Friday 19 September 2014 – As driving becomes more computerised, what are the potential associated cyber vulnerabilities and how might they be exploited by hackers? (source: Lloyd’s of London)
The buzz surrounding driverless cars has continued to grow throughout 2014 with the UK government’s announcement that it will begin testing autonomous vehicles on public roads next year and Google’s unveiling of its prototype in May.
While fully-driverless cars may still be some way off, manufacturers are increasingly fitting autonomous features to new vehicles, including emergency braking systems, adaptive cruise control, lane keeping assist technology and automatic parking assistance.
While autonomous technology is credited with enhanced safety and reducing the number of accidents on the road, the vulnerability of the connected car to being hacked is a growing concern.
A recent rise in luxury car theft is just one example of how high-tech security can be breached by cyber criminals.
Modern cars are increasingly computerised, and in order to check for problems mechanics plug into the car’s on-board diagnostics (OBD) system. The system can also be used to encode new electronic fob keys, to open and start the car.
These computers, which are legitimately used by locksmiths and car dealers, are increasingly being used by criminals. In London in 2013, 39% of cars stolen were taken without the owners’ keys being present, according to the Metropolitan Police.
Expensive vehicles, including Range Rovers, Land Rovers and BMW X5 and X6 series in particular have been targeted.
The ability of such cars to be hacked, raises questions about the future security of semi or fully-autonomous vehicles.
In its recent report Autonomous Vehicle: Handing Over Control, Lloyd’s address some of the cyber risk implications for cars that are increasingly controlled by computers.
“This is a risk that is ever-growing in our increasingly digitising society, but maliciously interfering with a car could have serious implications for safety, ” it says. “To address cyber risks, high standards of system resilience, such as robust data encryption, will need to be engineered.”
The potential for cars to be hacked in order to commit theft, kidnap the driver or even use the vehicle as a weapon has been considered by organisations like the United States Federal Investigation Bureau. In an internal report, obtained by the Guardian in July this year, the FBI warns driverless cars could become “lethal weapons” in the wrong hands.
In its report, Lloyd’s notes that a large-scale immobilisation of cars on public roads could “throw a country into chaos” and highlights the importance of considering the security implications of networking with other cars, infrastructure and personal computers such as smartphones.
The report also considers the criminal use of personal data if a vehicle is hacked. By knowing where a person is at a particular time a burglar could know when a householder is not at home, for instance.
“How can you protect a vehicle fully if even the US military computers can be accessed, ” asks Peter Shaw, chief executive of Thatcham Research. “You can bet that it will be possible to hack into vehicles and then of course it brings other aspects to mind. How can you avoid the use of vehicles for terrorism purposes for example?
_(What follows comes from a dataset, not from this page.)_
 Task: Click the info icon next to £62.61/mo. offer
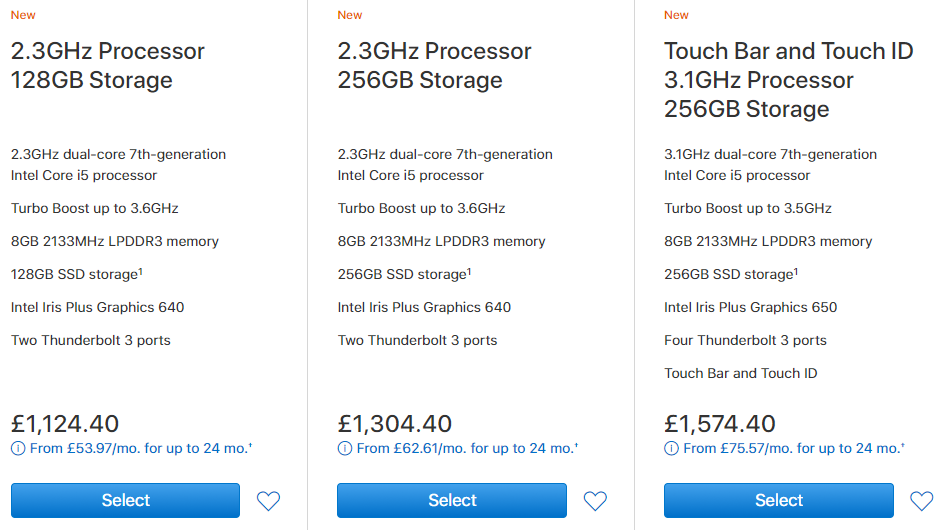point(345,449)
“It will be another one of those product liability issues that has to be considered going forward, ” he continues. “What it could lead to, for example, is regular updates of onboard systems when you have your car serviced to defend cars against theft. During normal services they would carry out those upgrades intended to protect the car against known cyber theft.”
Over the next couple of decades as more and more cars on the road have autonomous features the liability is expected to shift from the driver to the manufacturer and software provider.
“The insurance industry has got to go through a transition, ” says Stephen Jones, head of the UK P&C pricing practice at Towers Watson. “If there’s £100 of risk now on a typical policy, how much will remain when it’s fully driverless. This is assuming that cars are still owned by the consumer.
“Let’s suppose I still go and buy a car and it sits on my drive, ” he continues. “I will still retain something like 12% to 15% of the risk in case a tree falls on it or if there’s a load of rain and it floods, so there’s a residual own vehicle risk. But much of the risk from when it is moving will probably fall on product liability in relation to the guys who built the software or the guys who made the car.”
This movement away from personal motor insurance toward commercial product liability is also likely to include cyber and cyber terrorism exposures.
“Because potential losses may be high, a commercial market for autonomous and unmanned technology is unlikely to evolve unless insurance is available, ” states the Lloyd’s report.
It predicts cyber risk policies will be developed to suit the needs of stakeholders such as operators, systems designers, manufacturers and infrastructure providers. A focus on reputational risk is also likely to be a strong feature of any cyber products designed for autonomous vehicles.
“Cyber coverage could be a particular area of insurance growth with the development of increasingly computerised vehicles, ” predicts Lloyd’s.